Working data

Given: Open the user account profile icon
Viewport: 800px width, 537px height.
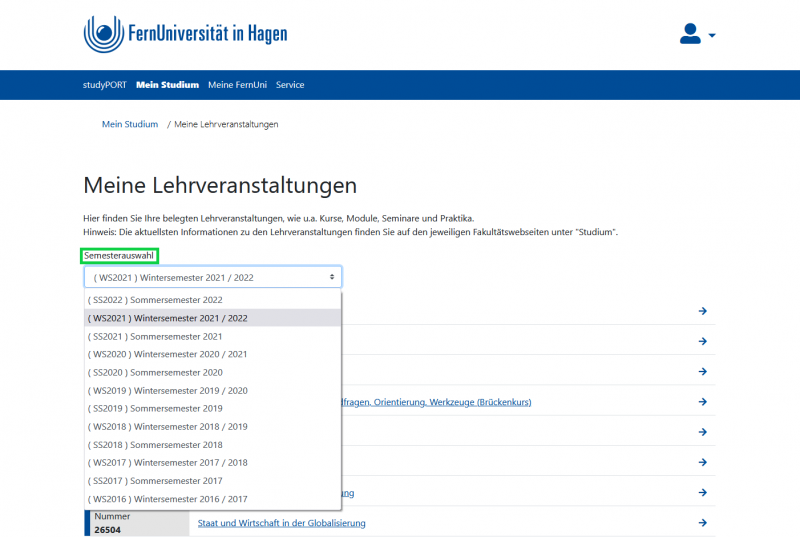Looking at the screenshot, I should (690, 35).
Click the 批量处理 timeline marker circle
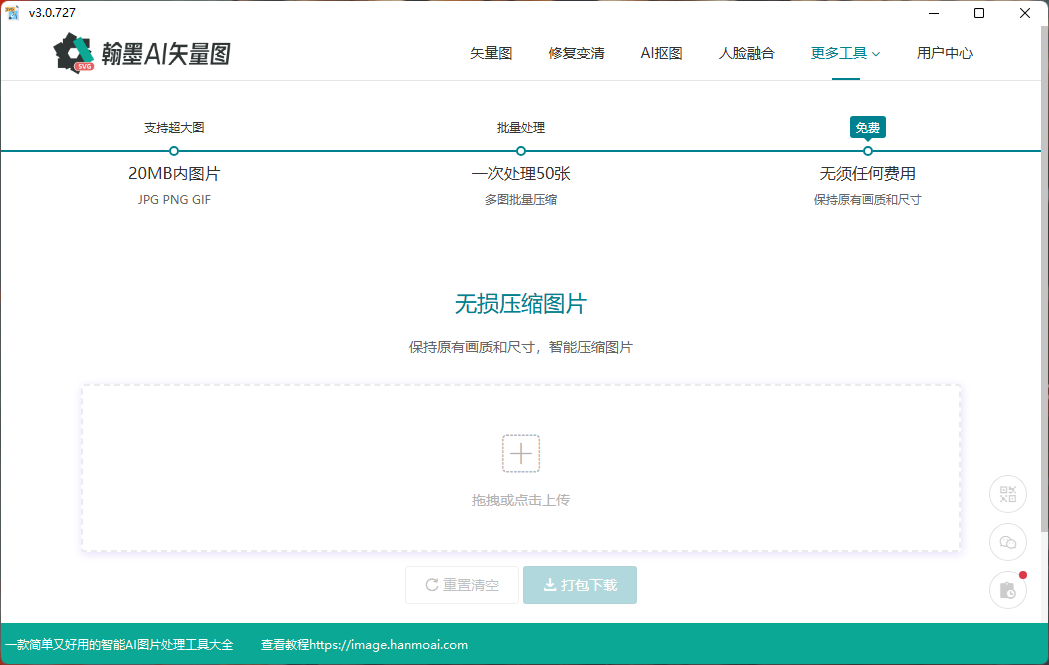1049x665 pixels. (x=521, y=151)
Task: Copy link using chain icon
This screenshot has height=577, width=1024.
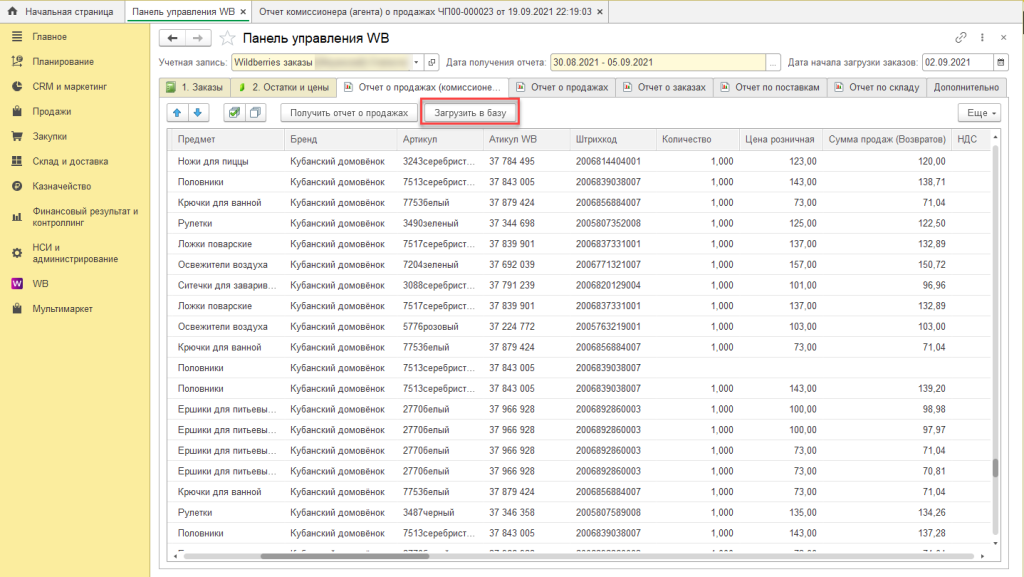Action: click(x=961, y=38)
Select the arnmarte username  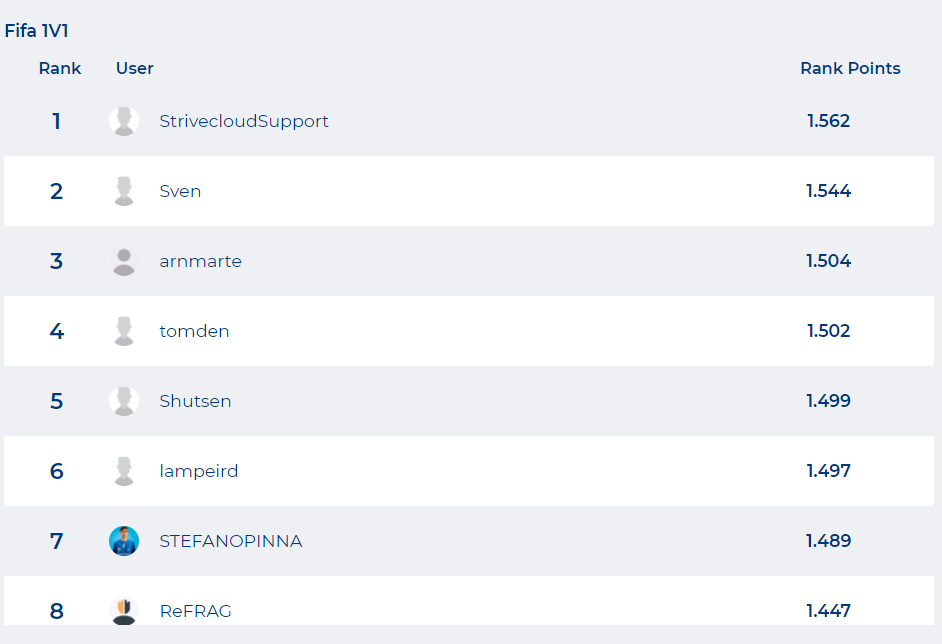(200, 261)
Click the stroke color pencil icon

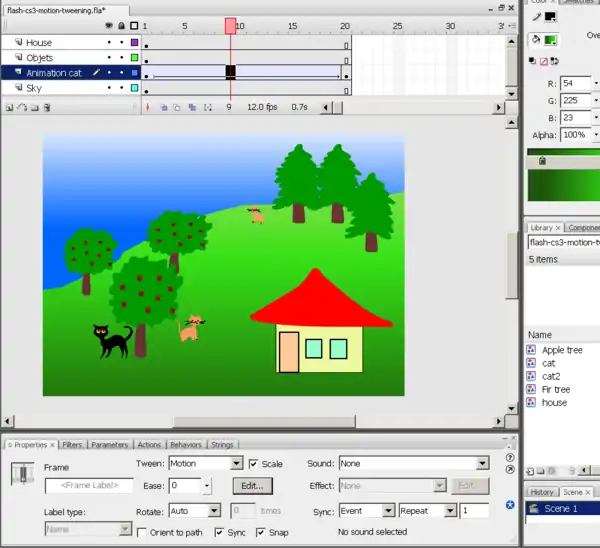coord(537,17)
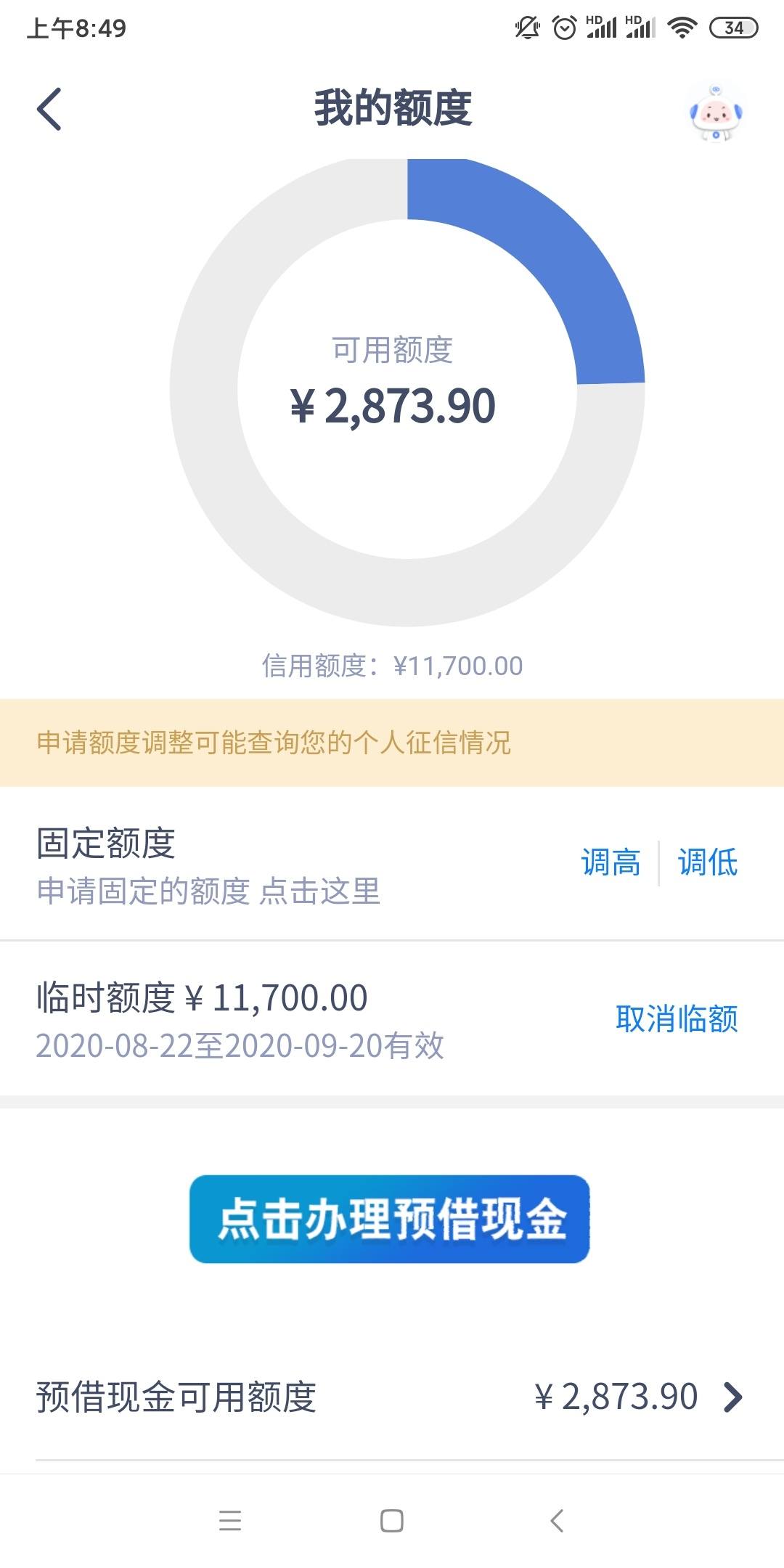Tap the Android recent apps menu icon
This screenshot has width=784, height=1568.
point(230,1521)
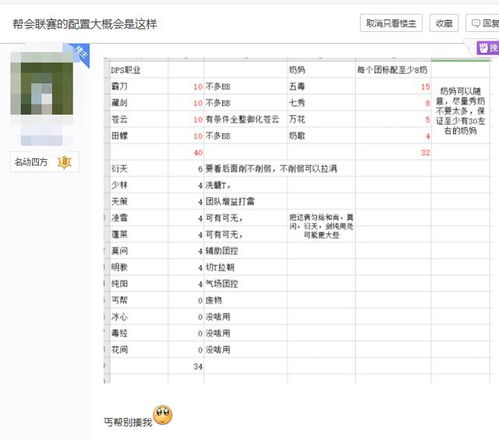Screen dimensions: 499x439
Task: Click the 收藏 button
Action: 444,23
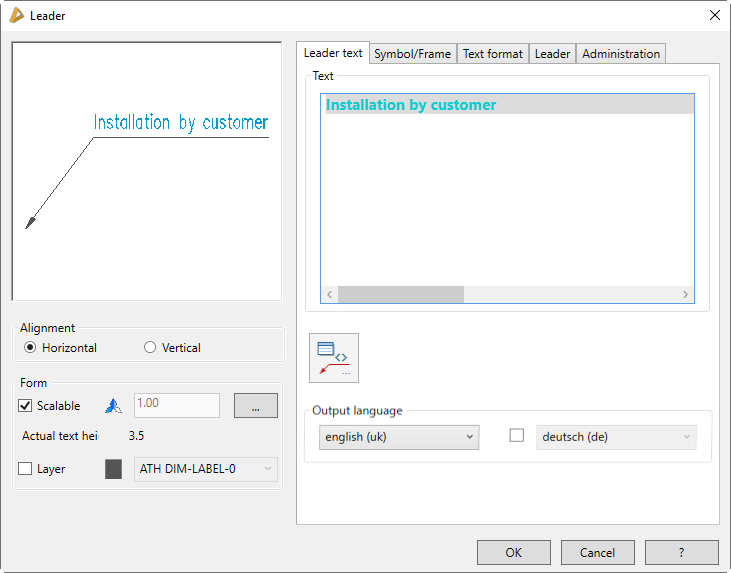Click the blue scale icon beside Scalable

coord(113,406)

Aim of the exercise
Find every line in the records that contains the string "height", matching case exactly, and copy each one.

Correct output
Viewport: 800px width, 537px height.
This screenshot has height=577, width=1024.
This screenshot has width=784, height=1568.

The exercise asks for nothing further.